(Death Paradise 2008)
Ensslin è il progetto di Vega, co-fondatrice
di Plastic Violence.
Nel 2002 il primo assaggio della sua
tossica arte solista (su Death Paradise), poi, l’abbandono di
P.V. e le uscite con Abbasloth e Nightgoat.
Ora
Ensslin, di nuovo in solitaria, ci spiaccica ben bene sulle pareti
linde e pinte della nostra stanzetta, con questo pregevole, furioso
“Holocaust In Heaven”.
Otto tracce, veloci,
intossicate, malevole e mozzafiato.
Dritto alla giugulare
l’assalto, con i fumi circostanti che ci annebbiano il
cervello.
L’iniziale marzialità mutante della title track,
le escandescenze nevrotiche di Happiness Is A Warm Cunt, See
You In Disneyland, e Ritual Satanic Abuse, rappresentano
al meglio l’aspetto frontale del lavoro.
Snodi ritmici inceppati,
in bilico fra furia elettronica stile mammouth (Godflesh?
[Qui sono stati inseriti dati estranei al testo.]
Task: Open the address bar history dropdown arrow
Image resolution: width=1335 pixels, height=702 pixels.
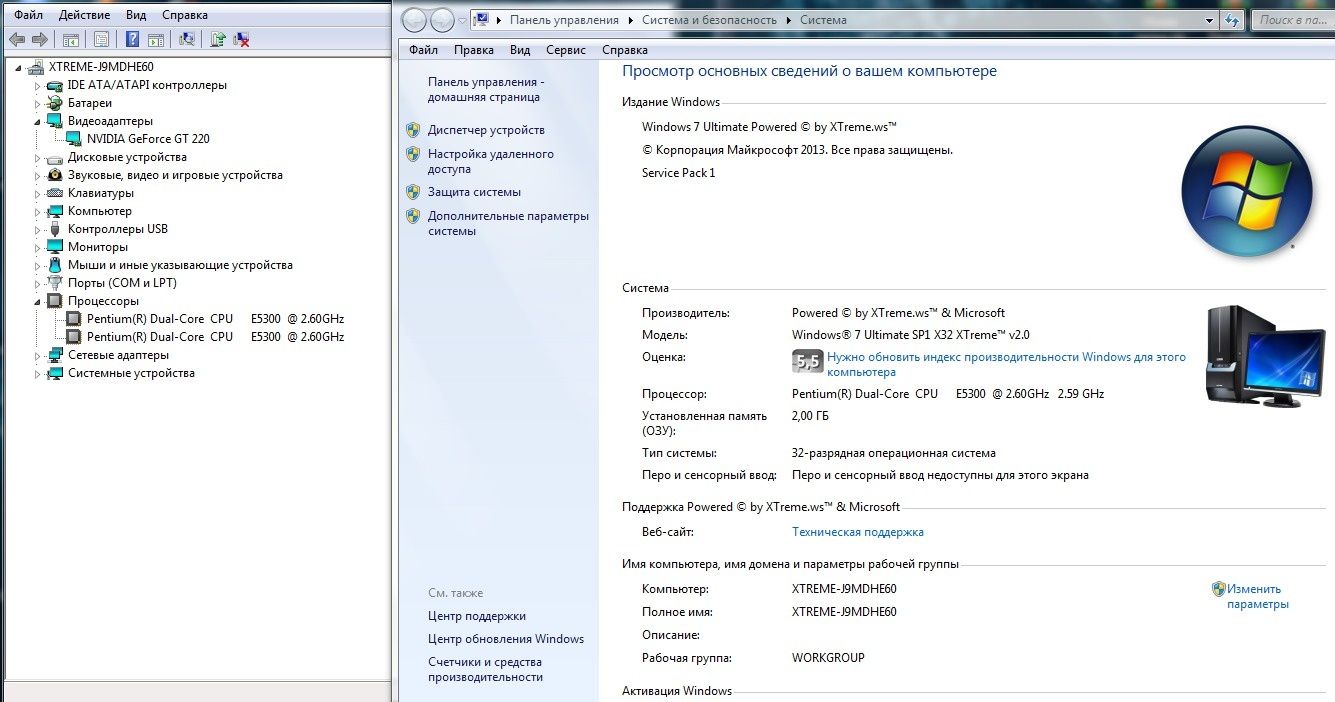Action: [1208, 20]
Treponem Pal?) ed esoteriche prelibatezze abilmente celate
nelle maglie del suono.
Ma l’interesse vero lo suscitano i brani
dove l’impatto lascia spazio alla vibrazione metallica.
8 Hours
Of 24, 1991, My Animal Totem e How Can I Tell
You.
Che, senza abbandonare l’originario spirito stritolante,
si prestano a soluzioni maggiormente articolate.
Emerge il
bagaglio elettronico/noise, che si emulsiona con una serie di vocals
prossimi alla disperazione rabbiosa di “Spears Into Hooks”
di Meira Asher.
La formula in questo caso si complica.
Si
aggiungono robuste sezioni dark ambient, una coltre di caos
elettronico si alza come polvere ad ogni passo (nubi digitali in
perenne collisione, il tuono un indistinto sibilo continuo…), ed
una cover conclusiva di Cat Stevens, che vien voglia di
registrare ed inviare all’autore (immaginar la faccia che farebbe, è
praticamente impossibile).
E a questo punto, dire Coil non
è come sparare in una metropolitana affollata.
Guardo una
foto di Vega sul web, lei sorridente, sullo sfondo una foresta,
l’immagine è sgranata, potrebbe esser adesso, come vecchia di
anni.
Sorride, non troppo, il tramonto sbadiglia, vien voglia di
andarsene, di chiamarla, dirle, “Vieni via
andiamocene”.
Vien voglia di non svilupparle quelle
foto.
Si pensa solo al rifugio offerto dal bar aperto, intravisto
in paese all’andata.
Cercando di eliminare quella sensazione
sgradevole di fondo.
Irrequieto, la chiamo, chiamo ancora, lei
continua a sorridere non troppo.
Poi si volta decisa, ed entra
nel bosco.
La osservo scomparire.
Dura qualche secondo, qualche
altro lo spendo ad osservare la vegetazione che non esprime
interesse all’evento.
La lascio andare, sapevo sarebbe finita
cosi.
Non la seguirò.
La sua voce, immagino mi giungerà
ugualmente.
Anche nel più profondo angolo di quel bar tanto agognato.